Akibatnya, MUI segera menerbitkan surat keputusan (SK) yang ditandatangani Hamka dan sekretarisnya. Seperti dimuat harian Pelita, SK itu menyatakan bahwa fatwa kontroversial itu dicabut peredarannya—meski dalam kesempatan lain Hamka tetap menyatakan validitas isi fatwa itu sendiri. Akibat ketidaknyamanan yang ditimbulkan fatwa itu, Hamka menyatakan bahwa dirinyalah yang bertanggung jawab untuk mundur, bukan Menag.
Hamka akhirnya benar-benar mundur sebagai ketua MUI pada tanggal 19 Mei 1981. Dalam sejarah MUI sampai sekarang, hanya beliaulah satu-satunya ketua MUI yang mengundurkan diri, tak pernah menerima gaji, sekaligus pernah mengeluarkan fatwa berseberangan dengan posisi pemerintah.
Tempo memuat berita ini dalam edisi “Buya, Fatwa dan Kerukunan Beragama” tanggal 30 Mei 1981. Gus Dur menulis kolom dalam edisi itu, berjudul “Fatwa Natal, Ujung dan Pangkal” yang, bisa kita duga, isinya mengkritik keras fatwa tadi.
Tapi, sekali lagi, baik Hamka maupun MUI tak pernah menyebut haramnya ucapan “Selamat Natal”. Majalah Panji Masyarakat yang diasuh Hamka pada nomor 325 edisi Juni 1981 bahkan memuat tulisan Samudi Abdullah yang menyarankan agar orang Islam yang mendapat undangan acara Natal untuk “datang, duduk dengan tenang dan menyantap makanan ketika dihidangkan,” sebab yang diharamkan adalah partisipasi dalam ritual dan bukan kehadiran dalam acara Natal.
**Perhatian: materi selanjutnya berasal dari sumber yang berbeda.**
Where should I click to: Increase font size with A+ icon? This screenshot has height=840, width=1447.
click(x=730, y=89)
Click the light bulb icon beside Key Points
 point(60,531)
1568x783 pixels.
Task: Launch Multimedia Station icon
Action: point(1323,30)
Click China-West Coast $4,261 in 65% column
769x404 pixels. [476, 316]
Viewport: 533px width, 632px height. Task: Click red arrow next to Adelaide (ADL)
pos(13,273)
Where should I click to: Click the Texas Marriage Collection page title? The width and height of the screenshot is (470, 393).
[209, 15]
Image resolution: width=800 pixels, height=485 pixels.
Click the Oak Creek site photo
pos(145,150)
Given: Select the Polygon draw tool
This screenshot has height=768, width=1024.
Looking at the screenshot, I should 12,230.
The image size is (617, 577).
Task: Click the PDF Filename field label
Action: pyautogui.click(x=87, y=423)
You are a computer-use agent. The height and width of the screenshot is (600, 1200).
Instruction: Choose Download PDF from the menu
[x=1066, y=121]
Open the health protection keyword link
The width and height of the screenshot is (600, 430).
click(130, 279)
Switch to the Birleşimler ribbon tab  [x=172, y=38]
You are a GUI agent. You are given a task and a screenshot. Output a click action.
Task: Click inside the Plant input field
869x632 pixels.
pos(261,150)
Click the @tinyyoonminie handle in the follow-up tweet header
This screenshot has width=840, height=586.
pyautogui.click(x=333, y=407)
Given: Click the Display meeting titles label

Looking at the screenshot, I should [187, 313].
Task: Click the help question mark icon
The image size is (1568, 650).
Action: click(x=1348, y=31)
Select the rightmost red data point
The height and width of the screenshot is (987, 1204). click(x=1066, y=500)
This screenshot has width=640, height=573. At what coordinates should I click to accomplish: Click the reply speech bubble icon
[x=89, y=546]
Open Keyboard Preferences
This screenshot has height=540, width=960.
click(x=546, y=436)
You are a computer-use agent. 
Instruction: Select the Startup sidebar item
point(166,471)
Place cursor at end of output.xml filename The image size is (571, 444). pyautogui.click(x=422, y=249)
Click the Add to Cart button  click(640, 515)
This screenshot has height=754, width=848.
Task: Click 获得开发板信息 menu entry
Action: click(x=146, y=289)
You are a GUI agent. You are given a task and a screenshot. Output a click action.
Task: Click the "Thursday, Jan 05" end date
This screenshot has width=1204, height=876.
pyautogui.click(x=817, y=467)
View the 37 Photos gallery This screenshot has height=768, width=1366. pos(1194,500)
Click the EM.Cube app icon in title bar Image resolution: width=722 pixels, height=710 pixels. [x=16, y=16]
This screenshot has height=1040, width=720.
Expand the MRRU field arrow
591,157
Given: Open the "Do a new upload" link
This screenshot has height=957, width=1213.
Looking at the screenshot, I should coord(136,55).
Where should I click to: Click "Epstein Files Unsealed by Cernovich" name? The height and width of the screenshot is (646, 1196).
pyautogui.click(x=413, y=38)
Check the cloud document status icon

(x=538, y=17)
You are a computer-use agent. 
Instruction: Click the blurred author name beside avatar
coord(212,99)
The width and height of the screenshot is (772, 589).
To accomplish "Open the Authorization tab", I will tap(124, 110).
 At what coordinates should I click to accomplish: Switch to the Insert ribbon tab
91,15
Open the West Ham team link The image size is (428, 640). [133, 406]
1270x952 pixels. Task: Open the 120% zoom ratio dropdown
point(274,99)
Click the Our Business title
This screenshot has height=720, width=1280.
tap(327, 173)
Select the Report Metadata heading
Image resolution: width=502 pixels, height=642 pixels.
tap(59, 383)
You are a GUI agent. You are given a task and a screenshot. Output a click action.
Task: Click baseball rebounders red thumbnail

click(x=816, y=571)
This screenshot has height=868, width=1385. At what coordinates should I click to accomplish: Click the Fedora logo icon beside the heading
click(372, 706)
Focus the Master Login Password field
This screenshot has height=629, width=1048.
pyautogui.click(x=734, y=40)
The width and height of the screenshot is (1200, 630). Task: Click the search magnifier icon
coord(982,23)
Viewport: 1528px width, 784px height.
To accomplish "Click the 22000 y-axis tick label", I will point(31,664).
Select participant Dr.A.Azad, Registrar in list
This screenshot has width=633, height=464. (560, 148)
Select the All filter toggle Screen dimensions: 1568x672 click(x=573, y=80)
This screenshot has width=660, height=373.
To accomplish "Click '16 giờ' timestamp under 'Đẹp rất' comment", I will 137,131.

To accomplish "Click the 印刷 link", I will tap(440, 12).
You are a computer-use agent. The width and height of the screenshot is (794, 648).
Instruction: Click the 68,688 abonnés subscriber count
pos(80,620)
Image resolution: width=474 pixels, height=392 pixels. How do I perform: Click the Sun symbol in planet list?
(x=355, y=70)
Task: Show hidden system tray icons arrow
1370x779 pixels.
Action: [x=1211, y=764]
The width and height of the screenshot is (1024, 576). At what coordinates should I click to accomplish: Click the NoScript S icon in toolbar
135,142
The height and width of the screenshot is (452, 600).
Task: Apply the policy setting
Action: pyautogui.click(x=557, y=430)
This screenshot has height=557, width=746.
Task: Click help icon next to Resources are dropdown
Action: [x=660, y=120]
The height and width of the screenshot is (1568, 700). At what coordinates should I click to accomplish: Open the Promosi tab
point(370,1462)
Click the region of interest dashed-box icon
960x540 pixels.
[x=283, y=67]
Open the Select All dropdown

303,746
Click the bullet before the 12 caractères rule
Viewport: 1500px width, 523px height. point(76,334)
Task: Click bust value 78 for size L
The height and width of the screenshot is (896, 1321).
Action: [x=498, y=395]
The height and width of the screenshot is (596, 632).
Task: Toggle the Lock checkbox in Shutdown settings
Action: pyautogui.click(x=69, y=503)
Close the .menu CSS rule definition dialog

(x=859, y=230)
Lalu dari mana datangnya klaim haramnya ucapan “Selamat Natal”? Entah.
Meminjam istilah Mujiburrahman, feeling threatened boleh jadi adalah salah satu penjelasannya. Perasaan terancam, baik di kalangan umat Islam maupun Kristen, juga umat beragama lain, memang telah lama merupakan atmosfer yang terus menyelimuti hubungan antar umat beragama di Indonesia.
Meski sejak 1990-an dengan berdirinya ICMI posisi Islam sudah berbalik, ternyata psikologi itu terus dipelihara di kalangan muslim. Dalam bayang-bayang rasa terancam, ketika jadi pecundang, orang Islam selalu takut tidak kebagian. Ketika jadi pemenang seperti sekarang, kita takut kehilangan. Itulah kenapa bahkan hanya mengucapkan “Selamat Natal” sebagai ungkapan tata-krama pergaulan sosial pun sebagian muslim tidak bisa, karena takut ‘kehilangan’. Kalau dulu ‘perlindungan akidah’ dipakai sebagai retorika untuk menaikkan daya tawar, sekarang retorika yang sama digunakan untuk mempertahankan privilese sebagai kelompok mayoritas yang sesungguhnya.
Tapi perasaan terancam yang terus dipelihara, apalagi digunakan sebagai alat permainan politik demikian, tentu sangat berbahaya. Serangkaian praktik diskriminasi, bahkan persekusi yang kian memburuk dan terus memakan banyak korban belakangan ini—entah itu kaum Ahmadi di Cikeusik, Syiah di Sampang, Gereja Yasmin di Bogor dan lain-lain— adalah konsekuensi dari dibiarkannya manipulasi atas perasaan terancam di kalangan mayoritas Muslim.
Pemelintiran haramnya partisipasi muslim dalam aspek ritual Natal seperti pernah dikemukakan oleh Buya Hamka tahun 1974 dan fatwa MUI tahun 1981 menjadi haram mengucapkan “Selamat Natal” adalah cerminan dari kian menggumpalnya perasaan terancam sebagian orang Islam sekaligus kehendak intoleran sebagai golongan mayoritas yang harus dicegah. Mayoritas atau bukan, tidak ada seorang pun yang boleh sembarangan memanipulasi kenyataan demi kepentingan sempit kelompoknya.
Jika tidak, keadaan bisa terus memburuk dan menggiring bangsa ini menuju liang kubur bersama.